A woman.
A wife.
A mother.
An artist.
A patriot.
A voter who is so very tired of chosing between the lesser of evils.
A citizen who despairs at what the current political candidates have done, and wish to do, to my beloved country.
A human being who believes in liberty: the freedom to succeed or fail on my own capabilities, to act as I see fit within the law, to believe or not believe as I like, and to live as I choose without governmental interference.
NOTICE: I curse like a sailor when I’m pissed off, so if blue language offends, get the fuck over it, because there is So Very Much to be pissed off over these days.

Meet the Liberty Family:
- Liberty Girl – See above? Oh, ok.

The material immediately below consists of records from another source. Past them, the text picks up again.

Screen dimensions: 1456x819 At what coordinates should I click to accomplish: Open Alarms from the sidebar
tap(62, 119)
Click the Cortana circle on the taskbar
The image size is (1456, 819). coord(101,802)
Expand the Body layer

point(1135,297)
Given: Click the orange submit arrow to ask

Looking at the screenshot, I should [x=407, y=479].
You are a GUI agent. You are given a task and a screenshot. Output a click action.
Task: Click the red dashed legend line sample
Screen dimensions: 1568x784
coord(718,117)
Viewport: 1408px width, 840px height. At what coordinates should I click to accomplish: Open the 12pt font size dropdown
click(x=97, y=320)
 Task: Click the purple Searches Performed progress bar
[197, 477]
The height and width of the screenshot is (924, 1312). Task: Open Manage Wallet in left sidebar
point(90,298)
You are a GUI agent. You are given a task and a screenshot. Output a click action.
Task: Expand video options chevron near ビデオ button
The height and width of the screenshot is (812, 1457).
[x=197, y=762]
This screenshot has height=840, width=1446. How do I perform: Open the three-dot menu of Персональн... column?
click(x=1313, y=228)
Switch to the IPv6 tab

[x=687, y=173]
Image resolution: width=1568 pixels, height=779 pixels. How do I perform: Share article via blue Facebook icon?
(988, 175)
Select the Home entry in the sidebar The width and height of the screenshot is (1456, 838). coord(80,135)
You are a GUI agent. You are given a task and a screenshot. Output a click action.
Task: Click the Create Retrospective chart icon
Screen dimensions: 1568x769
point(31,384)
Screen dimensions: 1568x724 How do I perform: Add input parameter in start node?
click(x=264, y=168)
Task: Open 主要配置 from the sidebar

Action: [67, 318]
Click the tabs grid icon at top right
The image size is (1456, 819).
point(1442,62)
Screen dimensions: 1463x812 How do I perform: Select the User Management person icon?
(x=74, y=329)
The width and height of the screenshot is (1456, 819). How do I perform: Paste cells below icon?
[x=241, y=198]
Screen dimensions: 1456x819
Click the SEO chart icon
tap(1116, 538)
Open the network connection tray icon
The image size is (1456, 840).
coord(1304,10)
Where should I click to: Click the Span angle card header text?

Tech geek, chief cook, head gardener, writer of snark, dropper of F-bombs.
- Mister Liberty Girl – Ex-Navy, maker of maps, killer of bugs, reacher of tall things.
- Liberty Son – Pre-teen, extremely intelligent, supremely inclined to fucking off instead of doing homework, has totally figured out girls rock.
- Liberty Girl – Elementary schooler, extremely intelligent, unbelievably competitive, cute as a button, still thinks boys are basically useless. (GOOD! – MLG)
- Liberty Dog – Mutt of supreme good nature, killer of snakes (even the beneficial ones unfortunately), kronscher of ice cubes.